E durante todos os outros dias da trezena, faltavam onze, dona Noca lembrava, muito educadamente, que se alguém, por um acaso, tivesse levado o menino Jesus, que devolvesse.
Ninguém devolveu a imagem e ninguém viu quem pegou e se viu ficou calado. Estava tudo como era dantes no quartel de Abrantes. O silêncio se fez presente naquele momento.
A notícia caiu como bomba no lugar e todos comentavam entre si, buscando saber quem tivera a audácia e a pachorra de roubar o Menino Jesus do Santo Antônio de dona Noca.
As orações continuaram nas noites seguintes. Já se aproximava o dia de Santo Antônio. O dia sagrado, o 13 de junho quando a imagem do santo, sairia em procissão acompanhada por dezenas de fiéis.
Senhor Cícero conhecido por todos, na sua carroça, fazia um percurso pelo bairro, de manhã e de tarde, avisando a todos que pudessem ouvir, do ocorrido: Roubaram o Menino Jesus do Santo Antônio de Dona Noca.
Foi um alvoroço.
Pela vizinhança não se falava em outra coisa. seu Luiz, vizinho antigo, convidado que sempre esteve presente nas noites solenes do trizenario, procurou dona Noca em particular, e quase que ao pé do seu ouvido, segredou-lhe:
- Se eu fosse a senhora levava o caso pra Polícia. Tenho um amigo lá dentro que é batata....ele descobre logo quem foi. Posso ir até com a senhora pra dar queixa...
Dona Noca se assustou.
- Misericórdia seu Luiz. Deus que me livre e guarde dessa má hora. Todo mundo aqui é gente de casa, gente amiga...
- Gente amiga, mas levaram o Menino Jesus de Santo Antônio.....
- Deixa pra lá seu Luiz. Tenho esperança que quem pegou vai devolver. Tenho conversado com Santo Antônio todos os dias, o dia todo....Santo Antônio há de me ouvir...
- Se a senhora prefere assim.....
- Prefiro sim. Vamos rezar.
E a vida continuou..
No dia 12 de Junho, no momento das orações dedicadas ao Santo, dona Noca voltou a pedihe-lhe que enchesse de compaixão o coração de quem levou, por engano ou emprestado o Menino Jesus, Realizadas as orações e agradecimentos, todos foram convidados ao mingau daquela noite. Alguns esperavam avidamente o convite. Antes mesmo da oração terminar, já estavam sguardando, ocupando as poucas cadeiras disponíveis. No entanto, por mais cedo que chegassem, Dazinha, afilhada de dona Noca, só servia o mingau tão aguardado, depois de encerradas as orações da noite.
O grande dia chegou.
Dia 13 de junho, todos a postos . na rua de dona Noca, muitos devotos aguardavam a saída da procissão.

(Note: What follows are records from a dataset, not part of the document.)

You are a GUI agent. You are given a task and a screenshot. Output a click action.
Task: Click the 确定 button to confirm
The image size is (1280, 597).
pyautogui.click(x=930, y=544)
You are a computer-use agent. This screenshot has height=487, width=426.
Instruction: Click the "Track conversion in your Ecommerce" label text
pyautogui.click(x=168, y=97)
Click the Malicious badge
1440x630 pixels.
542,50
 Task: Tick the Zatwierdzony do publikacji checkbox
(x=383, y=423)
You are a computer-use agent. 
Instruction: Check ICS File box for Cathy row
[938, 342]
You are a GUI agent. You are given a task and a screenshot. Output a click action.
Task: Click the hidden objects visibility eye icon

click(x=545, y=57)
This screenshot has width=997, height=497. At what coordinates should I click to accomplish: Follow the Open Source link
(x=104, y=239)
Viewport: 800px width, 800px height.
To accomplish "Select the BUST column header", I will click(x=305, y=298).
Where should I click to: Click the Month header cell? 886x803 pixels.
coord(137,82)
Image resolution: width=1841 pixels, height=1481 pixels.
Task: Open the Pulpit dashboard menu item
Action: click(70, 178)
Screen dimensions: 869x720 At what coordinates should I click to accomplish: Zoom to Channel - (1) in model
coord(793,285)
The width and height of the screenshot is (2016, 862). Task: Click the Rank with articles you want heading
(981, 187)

O burburinho que se ouvia, era de que Santo Antônio sairia sem o Menino Jesus. No dia 12, que foi a última noite, quem ficou até o ultimo segundo, não viu nenhuma mudança, muita expectativa, mas, o Menino Jesus ainda não fora devolvido.
As panelas por sobre a mesa, destampadas, deixavam fumegar o mingau de milho bem quente. E muitos dos que ali se encontravam chegaram a salivar à vista das iguarias.
Agora a sala de visitas onde se encontrava a imagem de Santo Antonio estava vazia. A chama das velas continuavam acesas, crepitantes...as janelas abertas renovavam o ar, balançando as finas cortinas que protegiam e enfeitavam o ambiente. O chão daqueles de cera vermelha, espelhava as paredes e móveis do cômodo em questão.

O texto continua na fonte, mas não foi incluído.